[Pixel coordinate grounding data]
* * * * * * * * *

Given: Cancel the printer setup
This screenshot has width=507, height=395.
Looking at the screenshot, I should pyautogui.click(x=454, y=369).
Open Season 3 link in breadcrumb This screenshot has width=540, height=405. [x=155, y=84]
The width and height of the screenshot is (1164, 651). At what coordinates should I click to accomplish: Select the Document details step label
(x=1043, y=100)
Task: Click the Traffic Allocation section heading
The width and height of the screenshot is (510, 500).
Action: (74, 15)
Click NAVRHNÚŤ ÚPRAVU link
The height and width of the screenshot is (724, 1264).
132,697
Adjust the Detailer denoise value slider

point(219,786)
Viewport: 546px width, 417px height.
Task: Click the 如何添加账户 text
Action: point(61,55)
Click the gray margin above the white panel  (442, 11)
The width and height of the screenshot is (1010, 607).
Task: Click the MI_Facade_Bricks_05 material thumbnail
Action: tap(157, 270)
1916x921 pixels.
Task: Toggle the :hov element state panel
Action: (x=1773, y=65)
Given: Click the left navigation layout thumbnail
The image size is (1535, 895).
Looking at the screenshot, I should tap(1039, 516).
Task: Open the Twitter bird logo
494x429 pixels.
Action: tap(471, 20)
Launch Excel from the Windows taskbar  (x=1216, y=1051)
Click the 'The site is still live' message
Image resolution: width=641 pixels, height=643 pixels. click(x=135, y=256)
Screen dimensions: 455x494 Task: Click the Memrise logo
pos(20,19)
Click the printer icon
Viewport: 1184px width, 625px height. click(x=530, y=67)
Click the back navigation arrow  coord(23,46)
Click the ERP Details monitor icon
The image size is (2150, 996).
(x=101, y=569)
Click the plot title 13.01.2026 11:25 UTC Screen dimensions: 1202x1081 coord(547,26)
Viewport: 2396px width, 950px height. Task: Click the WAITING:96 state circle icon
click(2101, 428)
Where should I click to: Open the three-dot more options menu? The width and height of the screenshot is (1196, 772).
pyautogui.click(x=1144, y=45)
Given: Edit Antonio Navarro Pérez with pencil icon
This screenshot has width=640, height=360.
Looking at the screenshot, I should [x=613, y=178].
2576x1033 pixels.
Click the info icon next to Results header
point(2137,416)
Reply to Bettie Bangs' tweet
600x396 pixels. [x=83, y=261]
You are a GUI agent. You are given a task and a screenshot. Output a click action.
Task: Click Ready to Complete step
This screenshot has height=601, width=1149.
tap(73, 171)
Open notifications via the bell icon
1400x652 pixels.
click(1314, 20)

* * * * * * * * *

What to produce: Retype, exactly as shown, the lines from the one with "You are a GUI" through the end of the records.

Task solution:
You are a GUI agent. You are given a task and a screenshot. Output a click action.
Task: Click Ready to Complete step
This screenshot has height=601, width=1149.
tap(73, 171)
Open notifications via the bell icon
1400x652 pixels.
click(1314, 20)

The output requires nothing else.